Forty-six days. Forty-six days is the length of the Lenten Season this year. For most of us, that means nothing. It is simply a time where perhaps the most devout person you know only eats fish on Fridays. For others, it is a test of willpower, and we choose to eliminate some portion of sin from our lives for the portion of the year that falls between Fat Tuesday and Easter Sunday in an effort of spiritual growth. For some, it is merely a season for terrible dad jokes, such as “I gave up Lent for Lent this year” and other such tired attempts at humor. For the monks of times long gone, it was a time spent fasting, consuming nothing but beer and water. Beer is, after all, liquid bread and if the monks can go forty-three days without solid, why can’t we?

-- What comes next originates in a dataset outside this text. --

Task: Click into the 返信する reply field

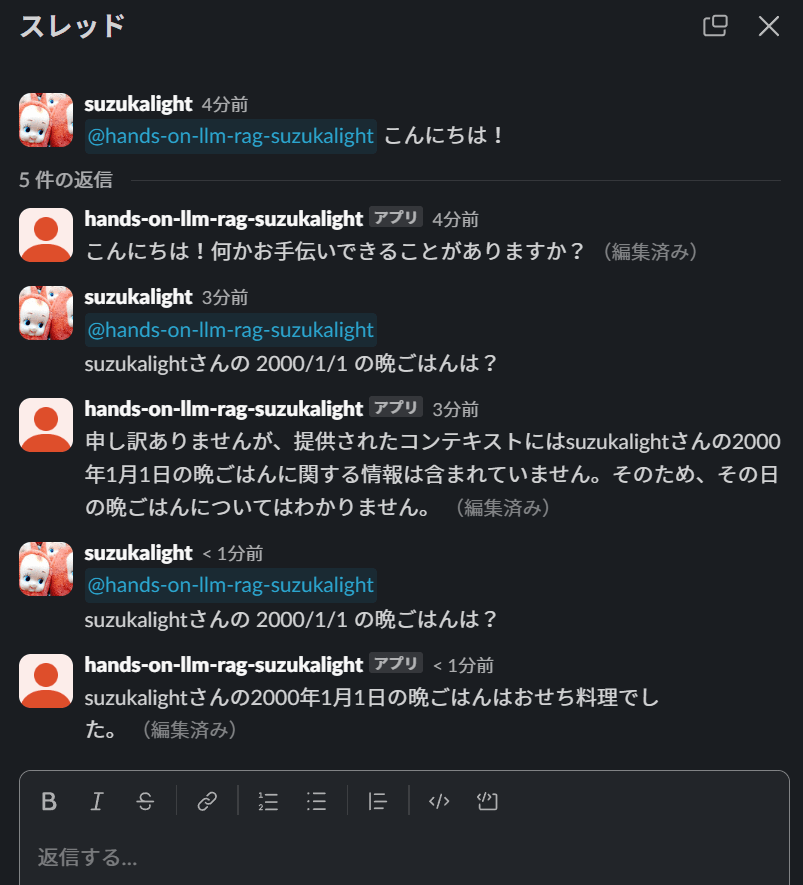Action: pos(404,857)
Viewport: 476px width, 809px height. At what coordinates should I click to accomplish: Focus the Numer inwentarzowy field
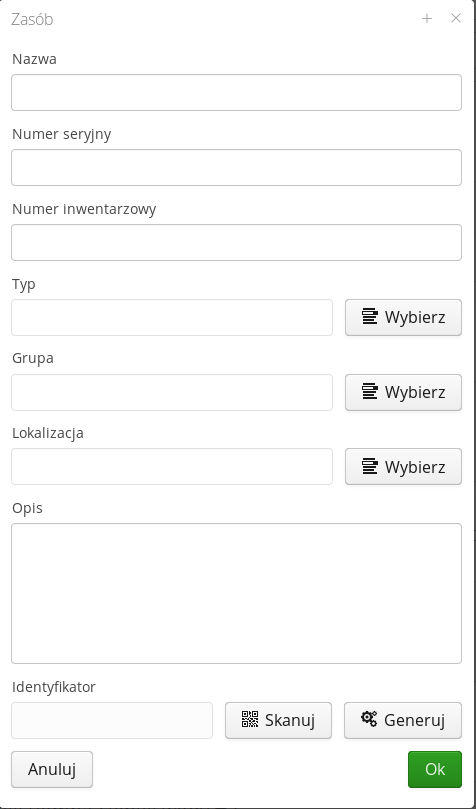click(236, 242)
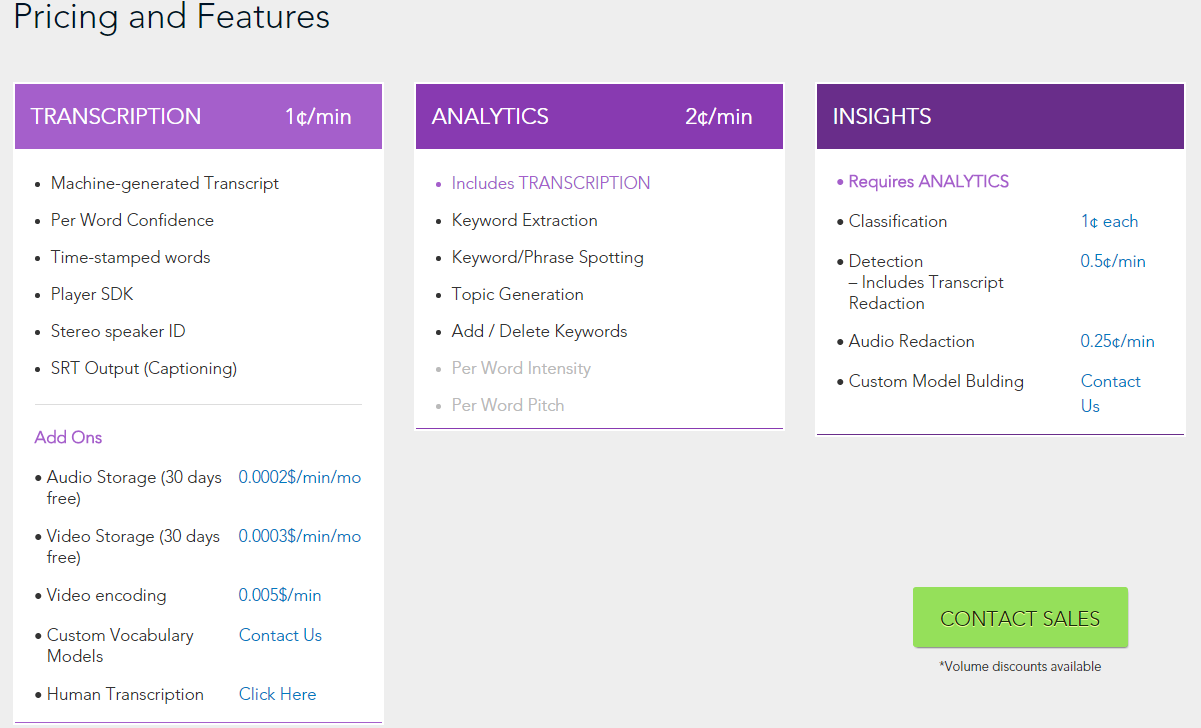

This Wild Pitch is a bit different than most to date. Rather than espouse some form of brewing science, process, or sour beer myth debunking, this Wild Pitch is more a focus on beer culture and the forty-six-day beer fast that I intend to endure for the length of Lent. This is not a novel idea, and has been done by others before me. Most have done this in an attempt to grow spiritually, for others it is a chance to prove that it is possible to fast as the monks did, surviving on doppelbock alone, one person even used the opportunity as a gimmicky way to cash in on a book deal “The Beer Diet”. For me, it is a combination of curiosity and a test of willpower. Can it be done, and am I capable of doing it? What will happen to me physically and mentally as I progress through all forty-six days?
In an effort to gain some sort of rudimentary scientific knowledge from this project, there are a couple things I plan to record on a daily basis. Weight, total beers consumed (when and style of beers), water drank, black coffee/plain tea drank (no way in hell I am giving up these liquids either!), mood, objective physical wellbeing, hunger level on a 1-10 scale, and any other miscellaneous qualitative items worth noting that may come up throughout the process. The beauty of this will be in the end of fast analysis where it will provide a time to examine how my body physically changed and the correlation to overall well-being and mental state. My wife has ultimate veto powers of this project, and at any time she notices a threat to my health, the fast will be called off. There is no sense is causing life-long physical harm after all.
From my research on beer fasts, and fasting for long periods of time in general, there are several hallmark stages that people often go through. For the first couple days there is intense hunger, often times headaches, and just generally feeling terrible as your body adjusts from energy derived from glycosis to energy derived from ketosis. After about seven days, the hunger pangs are supposedly gone. A mental and physical clarity overcomes ones body, as your body works to optimize all of its energy usage. At this point, it is said to get easier. It is said that you may at times experience wild mood swings, random fits of rage, but generally a feeling of relatively high energy. Hell, this doesn’t sound much different than what it feels like to run a business anyways.
Finally, there is the breaking of the fast. And you may be thinking, “Slow down there cowboy! You are already thinking about breaking your fast, and you haven’t even started yet!”. Well, you are correct, but breaking the fast is an important part of completing a fast safely. Diving right back into fatty, high sugar foods after forty-six days of nothing solid can lead to a massive spike of insulin in your blood and cause a litany of health problems. It is important to ease yourself back into foods, keeping it light and natural and slowly ramping up food consumption for a week or so. This is no light task, as after forty-six days of no food, being told to “ease into eating” again seems daunting.
What’s all this really mean? Not much. It is just some brewer, doing what American craft brewers do already, pushing the envelope. But this time, instead of an Imperial Session Sour Russian Imperial Stout with Chocolate, Coffee, and Blackberries, this craft brewer is pushing himself to try something that he never thought himself capable of doing (but often dreamt), drinking nothing but beer for forty-six days.